TASK: In the data below, arrange everything from the line containing "This screenshot has width=1480, height=741." down to the line containing "pyautogui.click(x=600, y=17)", both included, as a Markdown table. Use the columns Row and Line, number each line in Row, and skip any blank lines.

Collected data:
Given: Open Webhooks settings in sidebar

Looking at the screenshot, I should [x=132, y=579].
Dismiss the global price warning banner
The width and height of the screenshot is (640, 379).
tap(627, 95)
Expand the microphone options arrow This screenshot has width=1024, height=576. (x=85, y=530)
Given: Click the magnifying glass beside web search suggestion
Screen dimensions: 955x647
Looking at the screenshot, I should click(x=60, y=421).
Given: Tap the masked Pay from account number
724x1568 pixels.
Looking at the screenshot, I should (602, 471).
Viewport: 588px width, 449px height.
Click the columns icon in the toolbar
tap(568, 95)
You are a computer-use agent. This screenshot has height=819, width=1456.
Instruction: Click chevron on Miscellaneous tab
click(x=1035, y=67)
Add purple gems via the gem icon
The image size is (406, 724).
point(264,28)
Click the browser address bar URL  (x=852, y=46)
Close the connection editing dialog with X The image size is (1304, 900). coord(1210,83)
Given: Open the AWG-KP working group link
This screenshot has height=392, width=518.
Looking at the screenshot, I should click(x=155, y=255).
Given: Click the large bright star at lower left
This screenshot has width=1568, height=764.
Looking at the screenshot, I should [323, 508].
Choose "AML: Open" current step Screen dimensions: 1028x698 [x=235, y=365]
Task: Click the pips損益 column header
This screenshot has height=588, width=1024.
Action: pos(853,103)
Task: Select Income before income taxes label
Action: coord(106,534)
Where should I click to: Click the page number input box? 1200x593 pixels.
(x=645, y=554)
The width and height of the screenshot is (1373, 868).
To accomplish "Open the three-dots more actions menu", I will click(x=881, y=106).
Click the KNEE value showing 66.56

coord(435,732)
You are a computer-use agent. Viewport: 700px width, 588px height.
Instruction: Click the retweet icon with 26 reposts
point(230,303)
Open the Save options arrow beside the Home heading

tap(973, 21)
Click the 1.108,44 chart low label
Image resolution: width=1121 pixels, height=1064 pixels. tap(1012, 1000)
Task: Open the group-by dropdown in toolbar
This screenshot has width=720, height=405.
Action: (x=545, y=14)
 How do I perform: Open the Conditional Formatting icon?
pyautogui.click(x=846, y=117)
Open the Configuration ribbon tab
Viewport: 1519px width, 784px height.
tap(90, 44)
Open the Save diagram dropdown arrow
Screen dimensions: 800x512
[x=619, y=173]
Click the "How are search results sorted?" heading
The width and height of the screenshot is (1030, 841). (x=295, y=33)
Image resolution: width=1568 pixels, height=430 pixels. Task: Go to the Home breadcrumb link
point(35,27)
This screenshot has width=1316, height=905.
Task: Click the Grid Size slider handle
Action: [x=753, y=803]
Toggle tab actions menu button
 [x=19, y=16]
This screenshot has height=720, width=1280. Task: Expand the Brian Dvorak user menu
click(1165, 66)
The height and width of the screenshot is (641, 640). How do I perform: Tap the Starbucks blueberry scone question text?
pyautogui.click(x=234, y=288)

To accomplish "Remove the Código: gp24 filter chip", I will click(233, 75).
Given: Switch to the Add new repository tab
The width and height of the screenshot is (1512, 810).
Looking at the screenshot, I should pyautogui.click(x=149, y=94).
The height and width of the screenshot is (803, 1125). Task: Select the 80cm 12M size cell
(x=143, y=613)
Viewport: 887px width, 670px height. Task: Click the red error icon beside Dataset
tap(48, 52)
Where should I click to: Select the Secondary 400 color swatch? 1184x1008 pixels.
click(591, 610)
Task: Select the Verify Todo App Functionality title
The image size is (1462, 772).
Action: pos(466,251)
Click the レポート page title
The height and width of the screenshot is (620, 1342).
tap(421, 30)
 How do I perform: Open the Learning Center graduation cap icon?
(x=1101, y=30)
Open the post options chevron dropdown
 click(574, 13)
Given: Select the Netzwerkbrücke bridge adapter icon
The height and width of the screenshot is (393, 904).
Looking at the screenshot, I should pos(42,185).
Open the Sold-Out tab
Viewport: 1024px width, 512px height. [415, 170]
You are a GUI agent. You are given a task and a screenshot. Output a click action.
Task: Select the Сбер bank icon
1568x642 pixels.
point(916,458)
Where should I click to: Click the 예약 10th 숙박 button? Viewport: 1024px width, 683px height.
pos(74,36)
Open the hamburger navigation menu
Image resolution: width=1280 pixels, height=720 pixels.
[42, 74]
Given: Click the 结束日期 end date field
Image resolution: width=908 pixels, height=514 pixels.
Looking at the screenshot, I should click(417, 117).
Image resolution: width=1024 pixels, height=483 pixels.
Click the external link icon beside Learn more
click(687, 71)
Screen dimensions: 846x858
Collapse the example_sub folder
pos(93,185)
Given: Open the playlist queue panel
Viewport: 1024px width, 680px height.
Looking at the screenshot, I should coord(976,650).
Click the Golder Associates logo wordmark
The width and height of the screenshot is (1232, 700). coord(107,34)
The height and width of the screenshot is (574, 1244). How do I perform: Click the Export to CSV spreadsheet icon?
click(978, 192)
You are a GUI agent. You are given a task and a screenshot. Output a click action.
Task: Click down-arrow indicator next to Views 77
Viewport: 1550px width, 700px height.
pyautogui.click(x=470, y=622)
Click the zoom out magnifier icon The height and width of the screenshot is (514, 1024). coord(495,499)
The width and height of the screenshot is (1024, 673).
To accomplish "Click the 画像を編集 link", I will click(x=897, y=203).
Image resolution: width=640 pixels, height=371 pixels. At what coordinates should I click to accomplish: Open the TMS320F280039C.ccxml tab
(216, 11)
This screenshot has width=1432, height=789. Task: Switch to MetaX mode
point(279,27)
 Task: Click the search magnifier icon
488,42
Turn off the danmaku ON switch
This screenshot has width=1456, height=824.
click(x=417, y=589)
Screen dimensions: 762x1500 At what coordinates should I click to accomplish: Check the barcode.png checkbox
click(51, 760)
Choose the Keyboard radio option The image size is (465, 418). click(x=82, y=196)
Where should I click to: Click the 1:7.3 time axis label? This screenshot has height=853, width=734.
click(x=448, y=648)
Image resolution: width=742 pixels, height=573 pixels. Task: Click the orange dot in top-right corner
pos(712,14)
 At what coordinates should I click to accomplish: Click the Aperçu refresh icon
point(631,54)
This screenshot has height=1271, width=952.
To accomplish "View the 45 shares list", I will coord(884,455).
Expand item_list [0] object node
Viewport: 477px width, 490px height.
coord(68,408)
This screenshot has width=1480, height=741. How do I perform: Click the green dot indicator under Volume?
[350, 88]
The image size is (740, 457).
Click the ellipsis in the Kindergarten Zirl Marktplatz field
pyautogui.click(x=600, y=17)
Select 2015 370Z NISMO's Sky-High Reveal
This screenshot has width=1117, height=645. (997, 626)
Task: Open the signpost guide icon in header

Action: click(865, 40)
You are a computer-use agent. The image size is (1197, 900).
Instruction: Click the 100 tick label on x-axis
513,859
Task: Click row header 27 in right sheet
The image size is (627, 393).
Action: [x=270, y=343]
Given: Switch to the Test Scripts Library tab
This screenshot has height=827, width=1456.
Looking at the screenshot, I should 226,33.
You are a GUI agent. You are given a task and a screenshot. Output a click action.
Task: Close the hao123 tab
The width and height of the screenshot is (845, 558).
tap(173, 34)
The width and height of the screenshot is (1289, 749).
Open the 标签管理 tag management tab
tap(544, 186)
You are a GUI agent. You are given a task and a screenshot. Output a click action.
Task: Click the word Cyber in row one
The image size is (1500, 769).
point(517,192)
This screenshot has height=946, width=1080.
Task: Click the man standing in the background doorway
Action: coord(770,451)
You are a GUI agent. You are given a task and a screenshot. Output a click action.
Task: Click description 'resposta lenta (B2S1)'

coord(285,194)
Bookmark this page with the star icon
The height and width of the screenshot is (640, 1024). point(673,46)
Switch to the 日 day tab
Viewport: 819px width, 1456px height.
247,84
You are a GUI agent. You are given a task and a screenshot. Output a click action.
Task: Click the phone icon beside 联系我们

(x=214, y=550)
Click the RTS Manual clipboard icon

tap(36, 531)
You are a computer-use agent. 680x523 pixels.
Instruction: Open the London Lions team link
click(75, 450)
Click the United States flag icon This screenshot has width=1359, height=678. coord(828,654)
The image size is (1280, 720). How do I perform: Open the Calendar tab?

EXERCISE SOLUTION:
| Row | Line |
|---|---|
| 1 | This screenshot has width=1480, height=741. How do I perform: Click the green dot indicator under Volume? |
| 2 | [350, 88] |
| 3 | The image size is (740, 457). |
| 4 | Click the ellipsis in the Kindergarten Zirl Marktplatz field |
| 5 | pyautogui.click(x=600, y=17) |